Y luego pasa el tiempo y mi miedo sigue creciendo y yo no me encuentro. No encuentro a la mujer feliz que era antes, y aunque con tantos momentos de tristeza y miedo, también encontré inmensa felicidad, encontré a la mujer agradecida que todos los días daba gracias de poder tener otro día más junto a sus hijos, la mujer que podía ver a los ojos a cualquier persona y veía amor y gratitud, la mujer que le perdió el miedo a las agujas y a la sangre y casi casi hizo una carrera en medicina ya que llegué a saber que darle a Alexis para todos los síntomas posibles y encontré a la mujer que aunque apanicada, se ponía la ropa, hacía su maleta lo más rápido que podía y salía a luchar, a defender a su niño contra la vida con cáncer, porque que vida es esa, si no luchas te gana y aquí es donde entra la segunda muerte, ya que luchamos y luchamos y nos ganó!


¿Porqué cuando vives una enfermedad así no es suficiente con una muerte?
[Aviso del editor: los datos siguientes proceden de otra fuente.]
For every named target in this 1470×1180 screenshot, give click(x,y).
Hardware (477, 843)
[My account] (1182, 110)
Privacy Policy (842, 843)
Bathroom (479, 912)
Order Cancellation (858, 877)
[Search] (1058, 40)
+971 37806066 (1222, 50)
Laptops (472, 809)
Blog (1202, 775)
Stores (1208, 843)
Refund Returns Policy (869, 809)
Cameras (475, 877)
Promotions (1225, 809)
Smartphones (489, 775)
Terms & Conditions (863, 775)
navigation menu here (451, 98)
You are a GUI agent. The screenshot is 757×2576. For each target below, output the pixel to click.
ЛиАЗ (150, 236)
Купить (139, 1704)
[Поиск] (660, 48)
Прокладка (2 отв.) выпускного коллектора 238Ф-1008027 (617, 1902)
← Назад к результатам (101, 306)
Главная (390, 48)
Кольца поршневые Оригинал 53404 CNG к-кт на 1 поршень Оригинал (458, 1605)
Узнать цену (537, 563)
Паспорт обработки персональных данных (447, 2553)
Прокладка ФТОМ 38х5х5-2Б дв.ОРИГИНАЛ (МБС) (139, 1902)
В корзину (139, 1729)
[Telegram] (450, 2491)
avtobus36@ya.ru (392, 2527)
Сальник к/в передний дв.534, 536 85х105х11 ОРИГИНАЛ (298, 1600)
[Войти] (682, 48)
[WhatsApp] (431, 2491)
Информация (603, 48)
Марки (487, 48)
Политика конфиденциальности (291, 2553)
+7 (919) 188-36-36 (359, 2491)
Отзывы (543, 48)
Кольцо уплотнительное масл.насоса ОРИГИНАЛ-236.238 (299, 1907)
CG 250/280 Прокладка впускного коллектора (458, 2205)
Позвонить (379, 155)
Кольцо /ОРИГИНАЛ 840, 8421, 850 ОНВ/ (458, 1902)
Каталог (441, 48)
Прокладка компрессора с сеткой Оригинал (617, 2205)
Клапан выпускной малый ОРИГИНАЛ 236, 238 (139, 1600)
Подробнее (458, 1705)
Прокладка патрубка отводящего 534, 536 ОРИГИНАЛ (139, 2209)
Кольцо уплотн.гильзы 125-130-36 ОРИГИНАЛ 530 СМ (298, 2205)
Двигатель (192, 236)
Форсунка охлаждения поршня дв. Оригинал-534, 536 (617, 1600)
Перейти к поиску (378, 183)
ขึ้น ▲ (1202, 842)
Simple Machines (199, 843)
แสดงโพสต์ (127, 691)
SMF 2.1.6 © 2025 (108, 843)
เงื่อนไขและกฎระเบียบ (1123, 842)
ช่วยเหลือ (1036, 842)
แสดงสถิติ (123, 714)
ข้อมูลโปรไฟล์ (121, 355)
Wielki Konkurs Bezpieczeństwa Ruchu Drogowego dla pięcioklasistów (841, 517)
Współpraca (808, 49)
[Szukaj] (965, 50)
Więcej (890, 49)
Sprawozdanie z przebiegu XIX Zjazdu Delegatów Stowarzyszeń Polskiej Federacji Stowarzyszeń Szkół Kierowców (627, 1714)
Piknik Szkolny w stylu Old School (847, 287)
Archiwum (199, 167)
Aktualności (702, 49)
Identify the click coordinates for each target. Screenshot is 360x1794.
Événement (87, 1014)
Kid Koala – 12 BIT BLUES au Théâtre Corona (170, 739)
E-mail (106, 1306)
No, tienes que sufrir al extremo y es una enfermedad tan despiadada que te lleva a vivir el miedo y el sufrimiento no de una muerte si no de dos. Vivir dos muertes de una persona ¿no es eso demasiado? ¿porqué tanto sufrimiento? Pero la primer muerte que vives es realmente la muerte de tu identidad, de tus sueños y de tu futuro. Y cuando llega la muerte física, la muerte a la que le huyes, de la que más miedo tienes es cuando esa identidad que había ya muerto se ahoga en la tristeza, en la rabia, en la desesperación pero desaparece el miedo. Y sin miedo, lo único que sientes es amor, y al solo sentir amor sientes agradecimiento, agradeces el haber podido tener a Alexis a tu lado y te das cuenta que además de haber sido tu hijo, fue tu maestro. Y de la tristeza que sientes, de repente sientes luz, calidez, y más y más amor. Y luego con ese amor, sientes una pequeña luz de esperanza, esperanza de que quizá, en las tinieblas, se esconde tu nueva identidad, tu nuevo yo, más fuerte, más sabio, más resilente, más valiente y con más amor y pues es una nueva identidad que no quieres dejar atrás, es una identidad tan robusta que te llama y te acobija y te explica que lo que viviste era necesario para encontrarla, para que apareciera, que ya no quería estar escondida en la oscuridad, pero le preguntas: “¿porqué no saliste cuando tenía Alexis junto a mí? ¿sano?” y te contesta “porque él fue el que me enseño el camino de la luz, el camino por donde pude aparecer y salir. Seguí a Alexis hacia tu corazón y te encontré. Y Alexis me dijo, te dejo aquí, cuida a mi Mami, y ayúdala a no tener miedo y dile que recordando quien es, estará siempre recordando que fui yo quien te encontré. Amala sobre todas las cosas y explícale que la muerte es la transmutación del espíritu y que yo no he muerto sino que me conecté con Dios y con el Universo y que me volví el amor que ella siente y sentirá. Soy ese Amor que a través de ti siente en su corazón y que estando contigo siempre sentirá. Siempre estaré con ella y ella conmigo. Anda, ve y dile!”